● What you should do: From the line containing "Given: Go to Shop by Brand breadcrumb" through the last line of the entries below, transcribe each line exactly, excluding any picture.

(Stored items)
====================
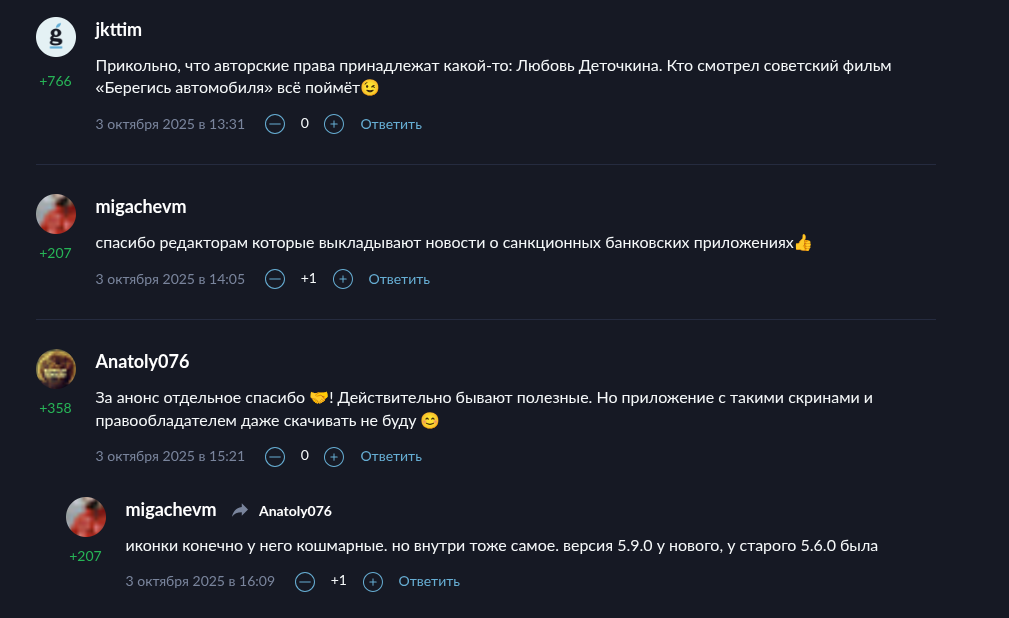Jump to the quoted Anatoly076 mention in reply

pyautogui.click(x=295, y=511)
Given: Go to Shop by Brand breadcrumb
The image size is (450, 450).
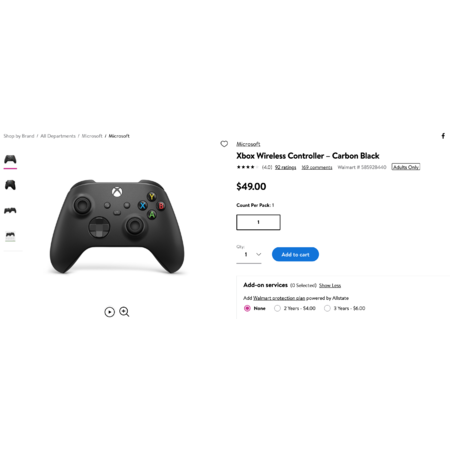Looking at the screenshot, I should (x=19, y=136).
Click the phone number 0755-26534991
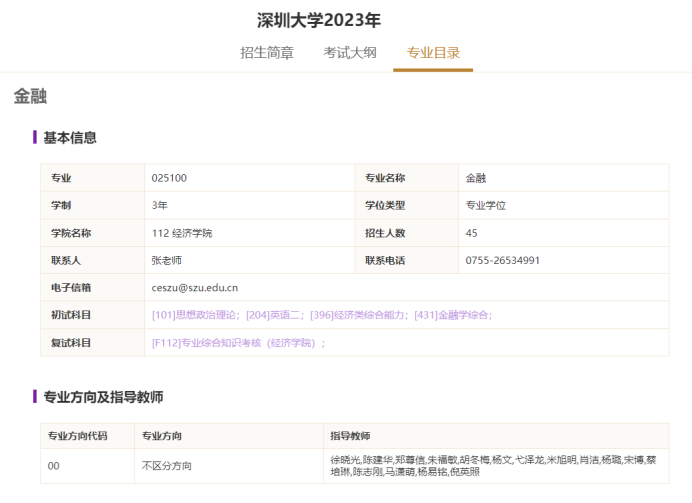This screenshot has width=692, height=503. pos(503,260)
====================
● Result below:
Given: Go to Shop by Brand breadcrumb
The image size is (450, 450).
Looking at the screenshot, I should (x=19, y=136).
Click the phone number 0755-26534991
This screenshot has width=692, height=503. pos(503,260)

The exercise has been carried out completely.